Ramping Wall Boundary Analysis of Buoyant-Driven Convection Magnetohydrodynamics (MHD) Flow of B–H2O and Al2O3–H2O Nanofluid Past Vertical Edge in a Porous Zone

Abstract

An analysis is explored to study ramping wall velocity, temperature and concentration as well as isothermal case of a nanofluid flow, suspended boron and aluminium oxide nanoparticles in the seawater at 20°celcius influenced by magnetic and gravitational forces in a semi-infinite flow region using integral transform method. Thermal radiation and heat injection/suction are also investigated. Rosseland’s approximation is used for radiative heat flow in the energy equation, whereas Bousinessq’s approach is used in the momentum equation.

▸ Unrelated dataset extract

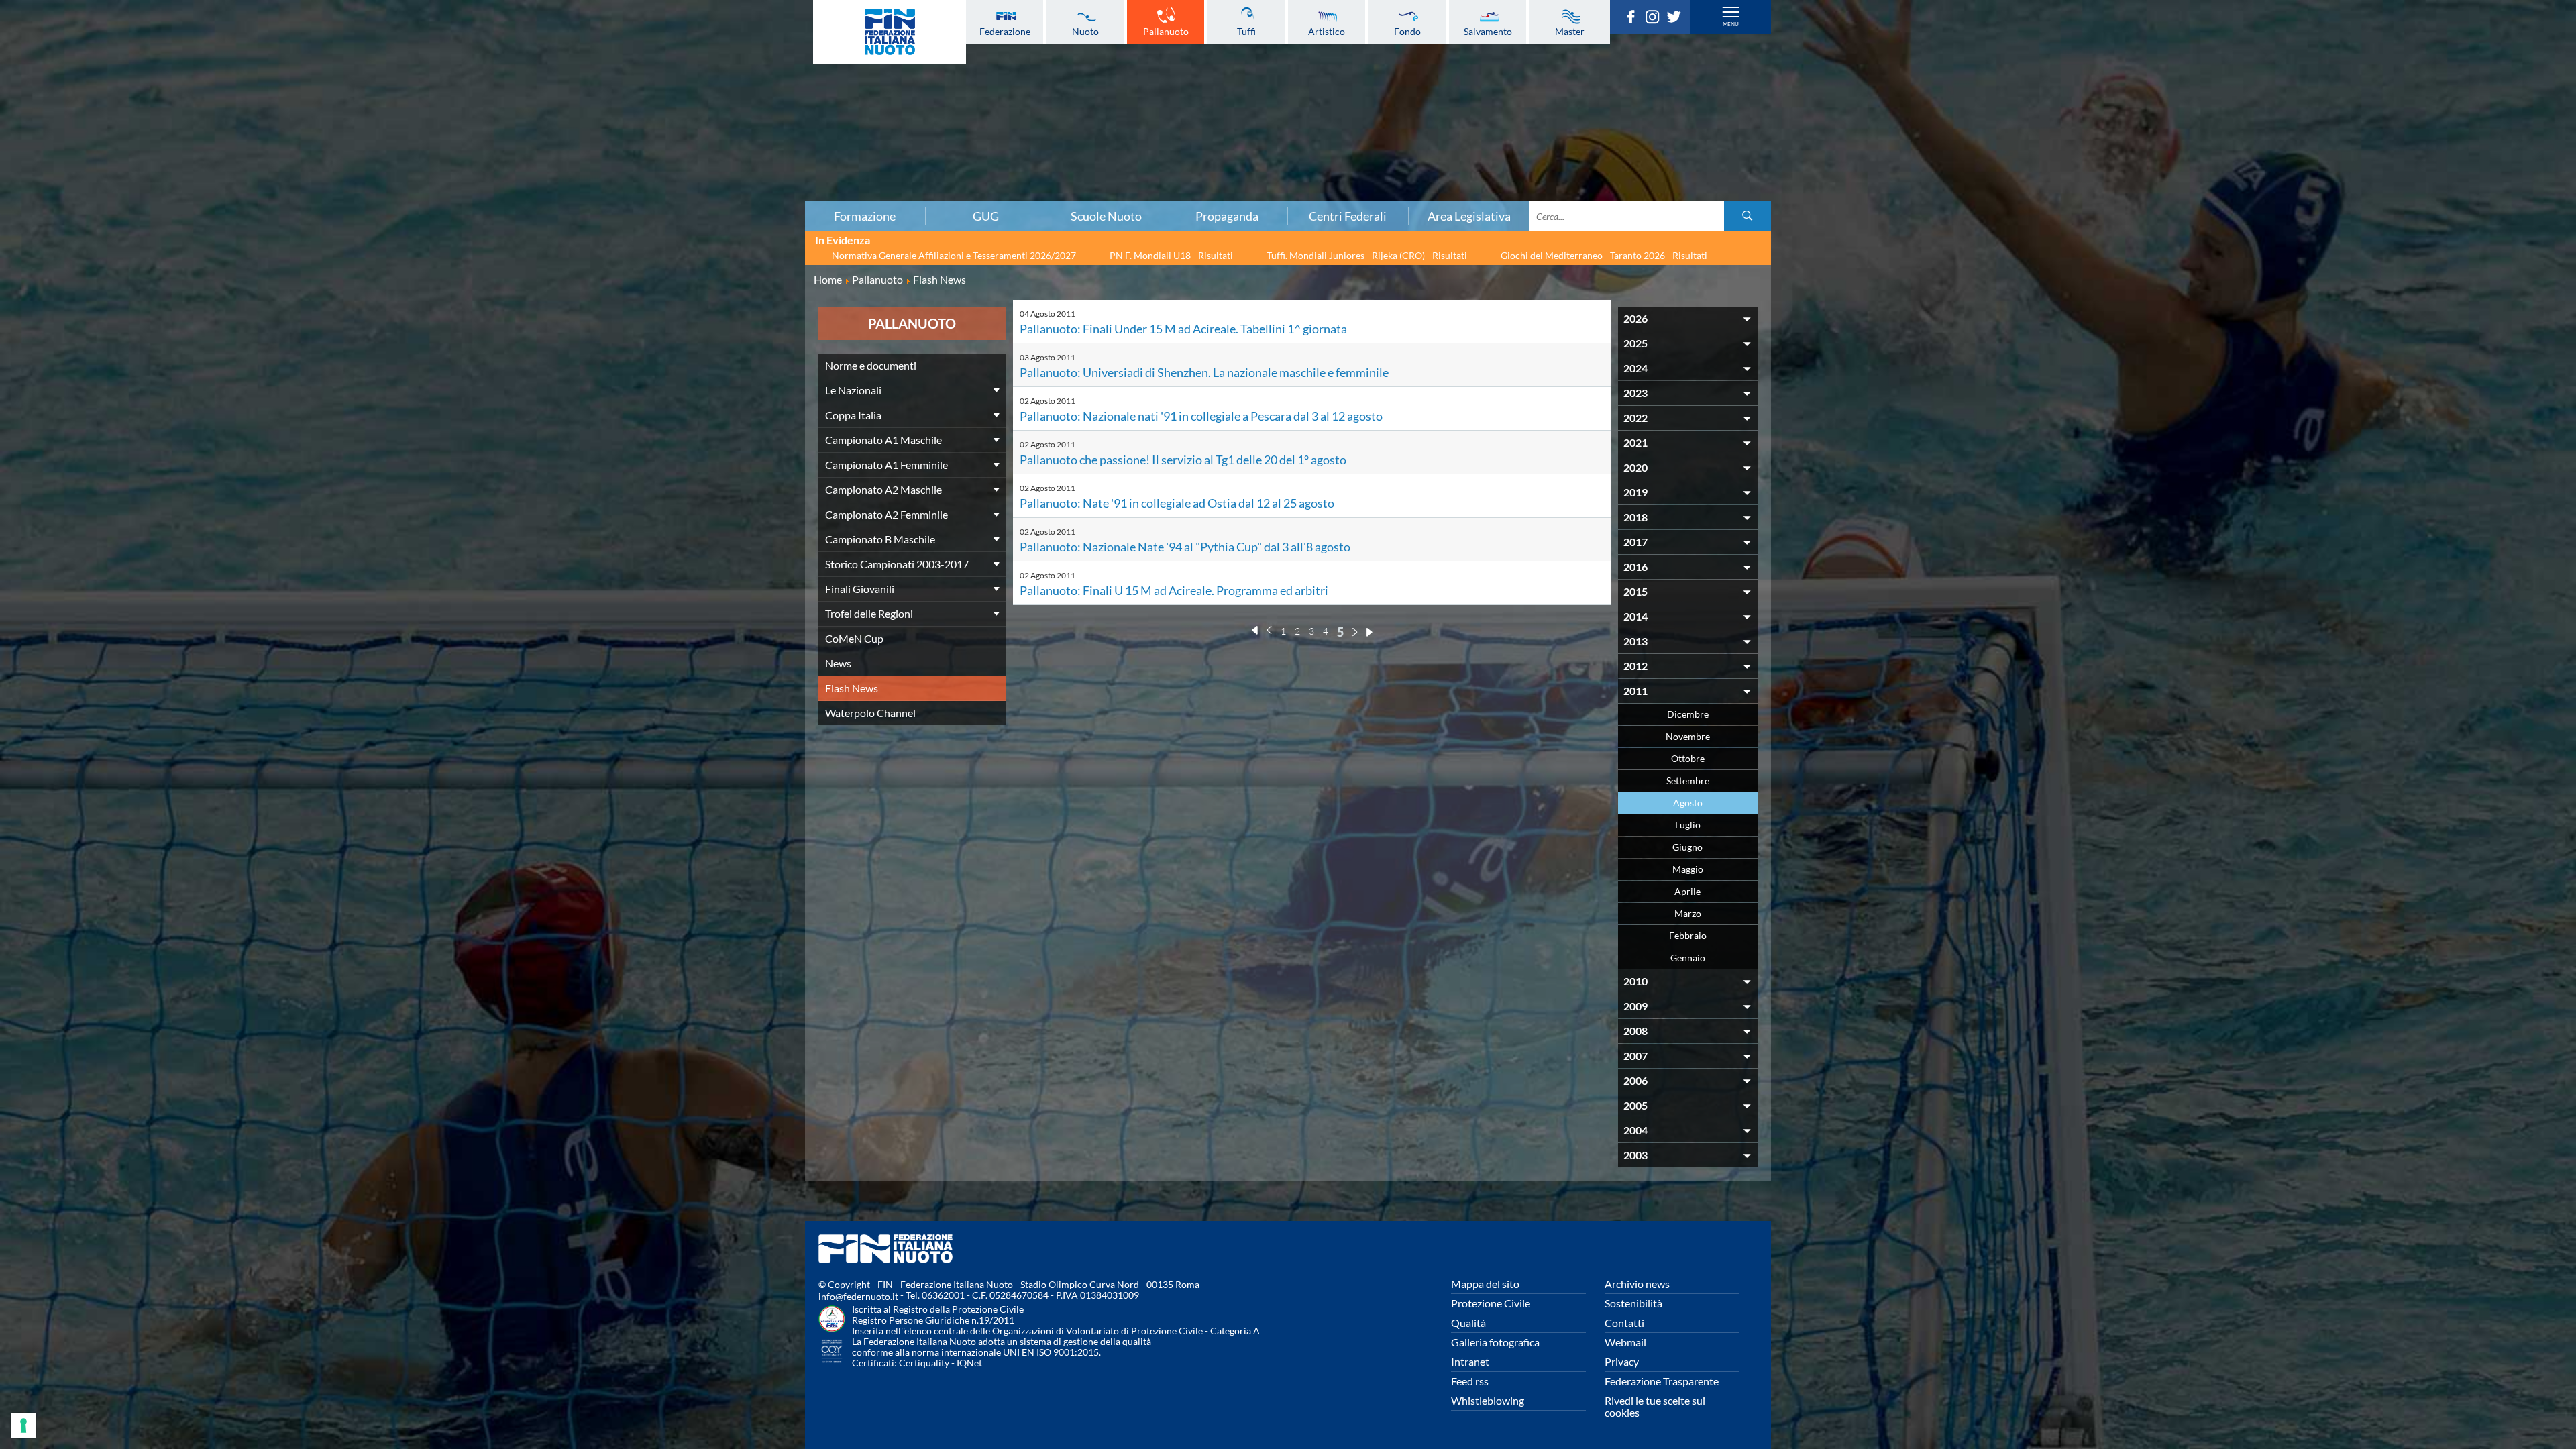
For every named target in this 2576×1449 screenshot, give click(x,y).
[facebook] (1634, 19)
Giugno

Fluid temperature, species concentration, and transport are solved using Heaviside, exponential and complementary error functions; friction drag, heat and mass transfer rates are solved using Gaussian error functions. Temperature, transport and species concentration are graphically exhibited while the numerical calculations have been carried out for friction drag, rate of heat transmission and Sherwood number are performed for both the ramped wall and isothermal cases, and the effects of emerging parameters are tabulated and discussed. Higher radiation parameters lead to an increase in fluid temperature. The velocity boundary layer is lowered by the magnetic field and porous media parameters. The Nusselt number drops as Prandtl number, radiation parameter and volume fraction grows for both ramping and isothermal situations, whereas increases when time and heat source parameter increases.